October 14th 1961 The Market Rasen Mail published a letter by Alan S. Holt, Chairman of the Caistor Swimming Pool Committee:
With reference to not being ‘feasible or desirable’. “…… This is in direct contradiction to the facts. Two qualified civil engineers have stated that there are no great technical problems involved and that the scheme we envisage is entirely feasible.
Regarding the desirability of such a scheme I can only point out that at a public meeting held earlier this year it was unanimously carried that we try and make it a reality….
….The pupils of the Junior school and the Grammar school have between them raised over £80 already by selling ‘bricks’ at a shilling each. More efforts are planned.
Finally may I say that an open air pool requires attendants and maintenance and due to the vagaries of our climate is unsuitable for regular class teaching by schools….”

November 18th 1961 Lincolnshire Times:
“Caistor folk are divided on the issue of what to do with their Town Hall.
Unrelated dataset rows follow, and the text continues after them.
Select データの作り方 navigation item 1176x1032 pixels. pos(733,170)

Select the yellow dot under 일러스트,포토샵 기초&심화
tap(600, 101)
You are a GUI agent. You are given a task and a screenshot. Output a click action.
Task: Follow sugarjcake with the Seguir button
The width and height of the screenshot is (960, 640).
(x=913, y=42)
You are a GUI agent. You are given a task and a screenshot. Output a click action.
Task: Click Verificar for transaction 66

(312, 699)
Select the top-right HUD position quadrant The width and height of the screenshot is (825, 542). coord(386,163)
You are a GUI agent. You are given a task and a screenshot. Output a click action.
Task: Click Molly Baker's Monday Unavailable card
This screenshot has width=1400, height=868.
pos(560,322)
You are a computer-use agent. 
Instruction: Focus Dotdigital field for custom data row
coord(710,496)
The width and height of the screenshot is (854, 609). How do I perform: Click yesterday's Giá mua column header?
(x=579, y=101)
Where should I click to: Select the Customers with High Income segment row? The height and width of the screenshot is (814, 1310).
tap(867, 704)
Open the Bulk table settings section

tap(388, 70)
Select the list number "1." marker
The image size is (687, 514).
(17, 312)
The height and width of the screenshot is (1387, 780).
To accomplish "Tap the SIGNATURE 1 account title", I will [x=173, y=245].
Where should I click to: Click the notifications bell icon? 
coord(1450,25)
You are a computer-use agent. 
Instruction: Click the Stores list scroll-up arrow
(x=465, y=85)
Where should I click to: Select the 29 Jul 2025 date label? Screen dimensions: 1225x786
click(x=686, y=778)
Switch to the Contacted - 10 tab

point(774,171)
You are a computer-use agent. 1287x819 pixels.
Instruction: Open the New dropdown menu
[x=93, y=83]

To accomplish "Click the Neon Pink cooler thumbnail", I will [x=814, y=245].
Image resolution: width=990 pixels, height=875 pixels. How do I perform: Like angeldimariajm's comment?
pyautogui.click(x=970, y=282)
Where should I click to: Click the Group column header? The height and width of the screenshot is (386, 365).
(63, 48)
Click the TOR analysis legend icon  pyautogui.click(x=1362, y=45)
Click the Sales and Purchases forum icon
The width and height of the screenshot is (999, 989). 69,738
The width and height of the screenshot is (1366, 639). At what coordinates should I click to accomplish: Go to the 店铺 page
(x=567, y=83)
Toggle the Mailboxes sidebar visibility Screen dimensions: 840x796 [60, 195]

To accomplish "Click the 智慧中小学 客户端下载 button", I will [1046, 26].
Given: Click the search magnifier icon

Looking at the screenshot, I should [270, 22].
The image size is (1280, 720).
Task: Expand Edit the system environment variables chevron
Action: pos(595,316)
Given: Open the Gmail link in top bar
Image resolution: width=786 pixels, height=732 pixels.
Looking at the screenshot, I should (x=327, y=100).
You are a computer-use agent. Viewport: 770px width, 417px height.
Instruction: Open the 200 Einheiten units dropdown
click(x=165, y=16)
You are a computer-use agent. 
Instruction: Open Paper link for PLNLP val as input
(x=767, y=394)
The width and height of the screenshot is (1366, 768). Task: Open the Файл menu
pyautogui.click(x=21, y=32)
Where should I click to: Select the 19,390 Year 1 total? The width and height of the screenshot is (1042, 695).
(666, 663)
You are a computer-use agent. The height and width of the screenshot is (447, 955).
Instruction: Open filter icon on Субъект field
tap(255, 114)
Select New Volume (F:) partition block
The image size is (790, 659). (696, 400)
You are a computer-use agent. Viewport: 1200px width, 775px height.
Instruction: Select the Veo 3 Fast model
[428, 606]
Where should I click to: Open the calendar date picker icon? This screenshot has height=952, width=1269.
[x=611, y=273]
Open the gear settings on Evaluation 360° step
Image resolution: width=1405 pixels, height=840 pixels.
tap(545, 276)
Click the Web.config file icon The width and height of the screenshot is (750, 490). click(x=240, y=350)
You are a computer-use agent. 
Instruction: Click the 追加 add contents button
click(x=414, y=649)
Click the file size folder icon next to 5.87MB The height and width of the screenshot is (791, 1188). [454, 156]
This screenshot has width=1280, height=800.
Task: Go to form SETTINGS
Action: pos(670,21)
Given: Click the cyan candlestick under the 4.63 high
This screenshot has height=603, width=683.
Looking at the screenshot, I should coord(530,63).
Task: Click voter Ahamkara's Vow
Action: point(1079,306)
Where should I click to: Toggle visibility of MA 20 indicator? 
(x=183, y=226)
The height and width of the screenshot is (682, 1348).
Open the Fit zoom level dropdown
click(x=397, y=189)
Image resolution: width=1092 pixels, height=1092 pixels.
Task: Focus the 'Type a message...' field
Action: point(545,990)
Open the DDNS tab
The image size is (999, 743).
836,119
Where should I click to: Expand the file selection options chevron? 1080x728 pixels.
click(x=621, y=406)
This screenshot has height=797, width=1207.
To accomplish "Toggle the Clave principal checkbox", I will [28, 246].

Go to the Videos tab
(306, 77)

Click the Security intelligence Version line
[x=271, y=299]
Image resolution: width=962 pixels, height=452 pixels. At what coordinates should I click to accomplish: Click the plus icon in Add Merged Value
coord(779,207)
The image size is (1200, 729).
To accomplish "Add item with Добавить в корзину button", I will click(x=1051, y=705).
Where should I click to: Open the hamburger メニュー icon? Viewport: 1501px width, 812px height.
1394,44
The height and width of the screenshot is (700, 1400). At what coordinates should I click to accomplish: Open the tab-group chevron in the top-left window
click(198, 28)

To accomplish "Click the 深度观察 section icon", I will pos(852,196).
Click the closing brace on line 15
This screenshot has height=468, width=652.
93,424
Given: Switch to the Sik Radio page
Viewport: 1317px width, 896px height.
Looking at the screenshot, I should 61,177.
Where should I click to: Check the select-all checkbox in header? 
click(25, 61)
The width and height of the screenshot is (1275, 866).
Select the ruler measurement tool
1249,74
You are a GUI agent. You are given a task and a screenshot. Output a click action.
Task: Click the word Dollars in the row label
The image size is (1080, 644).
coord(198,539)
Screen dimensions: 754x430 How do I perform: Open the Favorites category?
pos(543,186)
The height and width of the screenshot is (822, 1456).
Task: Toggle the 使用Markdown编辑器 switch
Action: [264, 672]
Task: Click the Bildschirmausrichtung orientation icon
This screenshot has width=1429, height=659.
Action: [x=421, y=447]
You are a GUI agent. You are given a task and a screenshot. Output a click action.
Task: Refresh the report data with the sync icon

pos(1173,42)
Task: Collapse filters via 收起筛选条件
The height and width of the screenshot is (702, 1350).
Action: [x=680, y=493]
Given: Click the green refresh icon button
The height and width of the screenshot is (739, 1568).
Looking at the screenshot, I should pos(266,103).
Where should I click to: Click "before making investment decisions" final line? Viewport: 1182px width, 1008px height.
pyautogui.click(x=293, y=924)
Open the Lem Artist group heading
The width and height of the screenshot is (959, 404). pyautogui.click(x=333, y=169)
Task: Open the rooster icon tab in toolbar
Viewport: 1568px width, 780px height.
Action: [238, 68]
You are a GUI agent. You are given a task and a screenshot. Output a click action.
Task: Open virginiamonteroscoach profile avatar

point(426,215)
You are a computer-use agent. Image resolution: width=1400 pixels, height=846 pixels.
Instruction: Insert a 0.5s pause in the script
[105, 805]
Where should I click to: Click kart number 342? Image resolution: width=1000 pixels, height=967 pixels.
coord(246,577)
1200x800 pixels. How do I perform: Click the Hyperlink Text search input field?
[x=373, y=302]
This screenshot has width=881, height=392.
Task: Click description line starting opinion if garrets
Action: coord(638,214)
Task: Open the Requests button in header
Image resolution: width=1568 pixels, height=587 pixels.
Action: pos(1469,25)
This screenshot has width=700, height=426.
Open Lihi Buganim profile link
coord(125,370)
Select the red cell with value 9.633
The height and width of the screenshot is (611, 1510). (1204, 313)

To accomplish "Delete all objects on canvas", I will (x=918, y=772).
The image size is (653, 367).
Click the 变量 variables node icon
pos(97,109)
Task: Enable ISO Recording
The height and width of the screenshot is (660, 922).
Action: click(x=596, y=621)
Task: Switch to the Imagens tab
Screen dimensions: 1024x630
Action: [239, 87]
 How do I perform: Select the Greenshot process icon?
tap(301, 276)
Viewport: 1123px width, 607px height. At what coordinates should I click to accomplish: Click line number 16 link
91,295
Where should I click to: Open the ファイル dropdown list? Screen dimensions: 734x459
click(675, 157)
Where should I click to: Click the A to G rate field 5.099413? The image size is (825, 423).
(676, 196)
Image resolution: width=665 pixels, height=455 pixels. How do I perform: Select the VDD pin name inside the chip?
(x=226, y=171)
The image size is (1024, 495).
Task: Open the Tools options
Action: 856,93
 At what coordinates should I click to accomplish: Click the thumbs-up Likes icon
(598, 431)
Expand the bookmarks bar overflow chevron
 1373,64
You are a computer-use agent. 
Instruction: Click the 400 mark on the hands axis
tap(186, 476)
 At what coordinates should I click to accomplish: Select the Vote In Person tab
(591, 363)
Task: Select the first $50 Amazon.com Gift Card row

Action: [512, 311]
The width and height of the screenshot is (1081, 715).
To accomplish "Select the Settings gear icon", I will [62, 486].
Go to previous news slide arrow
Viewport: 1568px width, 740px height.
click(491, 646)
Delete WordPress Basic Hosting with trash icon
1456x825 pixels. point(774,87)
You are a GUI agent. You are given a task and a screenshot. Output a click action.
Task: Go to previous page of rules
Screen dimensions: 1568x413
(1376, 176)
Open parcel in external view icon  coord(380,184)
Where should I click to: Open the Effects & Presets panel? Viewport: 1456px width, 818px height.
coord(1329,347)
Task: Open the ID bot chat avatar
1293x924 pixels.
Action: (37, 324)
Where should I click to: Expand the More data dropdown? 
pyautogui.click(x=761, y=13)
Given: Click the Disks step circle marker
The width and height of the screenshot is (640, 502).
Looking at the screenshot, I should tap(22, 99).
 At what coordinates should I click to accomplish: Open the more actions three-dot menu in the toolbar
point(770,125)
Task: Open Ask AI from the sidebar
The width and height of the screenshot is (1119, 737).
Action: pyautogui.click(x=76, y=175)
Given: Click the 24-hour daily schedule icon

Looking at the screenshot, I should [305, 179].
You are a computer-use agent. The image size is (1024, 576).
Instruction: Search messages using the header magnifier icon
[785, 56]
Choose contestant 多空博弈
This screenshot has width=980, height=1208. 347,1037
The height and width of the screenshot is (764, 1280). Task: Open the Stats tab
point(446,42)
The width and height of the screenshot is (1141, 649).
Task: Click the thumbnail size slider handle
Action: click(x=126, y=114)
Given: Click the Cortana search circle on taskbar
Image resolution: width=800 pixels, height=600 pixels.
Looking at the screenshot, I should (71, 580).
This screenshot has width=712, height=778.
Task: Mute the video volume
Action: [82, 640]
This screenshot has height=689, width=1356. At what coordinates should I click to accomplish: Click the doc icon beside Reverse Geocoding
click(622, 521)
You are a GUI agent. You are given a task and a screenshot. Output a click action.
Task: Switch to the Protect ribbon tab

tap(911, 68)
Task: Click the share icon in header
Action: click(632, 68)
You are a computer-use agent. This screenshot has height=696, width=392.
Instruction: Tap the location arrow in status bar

Should they turn it into a swimming pool or should they extend the present facilities and make it a better social centre?
The majority are for converting the hall into a pool. This would cost £8000 compared with £20,000 for building a new pool…..
The swim pool scheme would include complete redecoration of the main hall, the provision of a new central heating unit and a wooden floor which would be put over the pool during the winter months…..
…Youth club leader, Mr Arthur Clark is one of those who would like to see the hall returned to its former glory.
He said, ’Of course we would like a swimming bath in Caistor, but by not converting the Town Hall into one. Anyway, a bath in that small room would not be big enough. I can’t see it as a financial success either’.
Mrs. E. A. G. Whitfield agrees…..’The first consideration is to get the hall in ship-shape condition,’ she said. ‘The main body of the hall needs redecorating and the floor repairing.’ …….”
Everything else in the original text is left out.